:: Data for analysis ::

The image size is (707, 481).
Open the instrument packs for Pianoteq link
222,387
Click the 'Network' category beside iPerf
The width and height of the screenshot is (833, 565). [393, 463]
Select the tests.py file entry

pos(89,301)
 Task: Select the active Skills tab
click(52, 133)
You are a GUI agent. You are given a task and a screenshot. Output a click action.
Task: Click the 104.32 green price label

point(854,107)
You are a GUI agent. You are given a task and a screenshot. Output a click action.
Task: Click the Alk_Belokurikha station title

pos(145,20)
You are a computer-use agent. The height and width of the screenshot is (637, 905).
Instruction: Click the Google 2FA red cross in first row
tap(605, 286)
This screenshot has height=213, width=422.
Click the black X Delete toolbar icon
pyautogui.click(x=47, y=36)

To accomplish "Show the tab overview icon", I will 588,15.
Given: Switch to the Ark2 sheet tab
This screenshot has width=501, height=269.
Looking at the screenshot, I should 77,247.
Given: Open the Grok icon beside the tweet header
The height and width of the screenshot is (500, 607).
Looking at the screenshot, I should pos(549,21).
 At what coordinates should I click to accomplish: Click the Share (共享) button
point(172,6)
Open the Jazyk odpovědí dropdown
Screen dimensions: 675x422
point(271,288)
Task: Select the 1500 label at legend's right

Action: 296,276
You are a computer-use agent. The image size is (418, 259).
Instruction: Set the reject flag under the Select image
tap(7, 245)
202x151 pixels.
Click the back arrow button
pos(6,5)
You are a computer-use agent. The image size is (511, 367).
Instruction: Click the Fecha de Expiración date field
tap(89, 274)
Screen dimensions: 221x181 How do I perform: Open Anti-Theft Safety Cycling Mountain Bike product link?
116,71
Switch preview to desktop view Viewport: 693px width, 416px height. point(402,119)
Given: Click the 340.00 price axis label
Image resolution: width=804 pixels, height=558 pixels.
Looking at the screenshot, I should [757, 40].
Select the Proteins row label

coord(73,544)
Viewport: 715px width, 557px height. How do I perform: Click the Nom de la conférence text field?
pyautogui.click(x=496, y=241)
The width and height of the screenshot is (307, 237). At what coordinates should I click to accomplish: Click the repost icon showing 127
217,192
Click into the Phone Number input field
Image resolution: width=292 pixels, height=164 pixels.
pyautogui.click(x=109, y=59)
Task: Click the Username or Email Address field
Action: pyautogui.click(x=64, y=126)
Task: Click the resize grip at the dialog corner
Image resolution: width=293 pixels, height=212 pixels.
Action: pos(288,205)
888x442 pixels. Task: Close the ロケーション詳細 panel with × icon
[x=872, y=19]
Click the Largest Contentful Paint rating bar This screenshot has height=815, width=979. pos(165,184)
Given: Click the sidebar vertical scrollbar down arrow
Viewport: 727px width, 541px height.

:::

Return the data in full, exactly as it appears above.

The image size is (707, 481).
Open the instrument packs for Pianoteq link
222,387
Click the 'Network' category beside iPerf
The width and height of the screenshot is (833, 565). [393, 463]
Select the tests.py file entry

pos(89,301)
 Task: Select the active Skills tab
click(52, 133)
You are a GUI agent. You are given a task and a screenshot. Output a click action.
Task: Click the 104.32 green price label

point(854,107)
You are a GUI agent. You are given a task and a screenshot. Output a click action.
Task: Click the Alk_Belokurikha station title

pos(145,20)
You are a computer-use agent. The height and width of the screenshot is (637, 905).
Instruction: Click the Google 2FA red cross in first row
tap(605, 286)
This screenshot has height=213, width=422.
Click the black X Delete toolbar icon
pyautogui.click(x=47, y=36)

To accomplish "Show the tab overview icon", I will 588,15.
Given: Switch to the Ark2 sheet tab
This screenshot has width=501, height=269.
Looking at the screenshot, I should 77,247.
Given: Open the Grok icon beside the tweet header
The height and width of the screenshot is (500, 607).
Looking at the screenshot, I should pos(549,21).
 At what coordinates should I click to accomplish: Click the Share (共享) button
point(172,6)
Open the Jazyk odpovědí dropdown
Screen dimensions: 675x422
point(271,288)
Task: Select the 1500 label at legend's right

Action: 296,276
You are a computer-use agent. The image size is (418, 259).
Instruction: Set the reject flag under the Select image
tap(7, 245)
202x151 pixels.
Click the back arrow button
pos(6,5)
You are a computer-use agent. The image size is (511, 367).
Instruction: Click the Fecha de Expiración date field
tap(89, 274)
Screen dimensions: 221x181 How do I perform: Open Anti-Theft Safety Cycling Mountain Bike product link?
116,71
Switch preview to desktop view Viewport: 693px width, 416px height. point(402,119)
Given: Click the 340.00 price axis label
Image resolution: width=804 pixels, height=558 pixels.
Looking at the screenshot, I should [757, 40].
Select the Proteins row label

coord(73,544)
Viewport: 715px width, 557px height. How do I perform: Click the Nom de la conférence text field?
pyautogui.click(x=496, y=241)
The width and height of the screenshot is (307, 237). At what coordinates should I click to accomplish: Click the repost icon showing 127
217,192
Click into the Phone Number input field
Image resolution: width=292 pixels, height=164 pixels.
pyautogui.click(x=109, y=59)
Task: Click the Username or Email Address field
Action: pyautogui.click(x=64, y=126)
Task: Click the resize grip at the dialog corner
Image resolution: width=293 pixels, height=212 pixels.
Action: pos(288,205)
888x442 pixels. Task: Close the ロケーション詳細 panel with × icon
[x=872, y=19]
Click the Largest Contentful Paint rating bar This screenshot has height=815, width=979. pos(165,184)
Given: Click the sidebar vertical scrollbar down arrow
Viewport: 727px width, 541px height.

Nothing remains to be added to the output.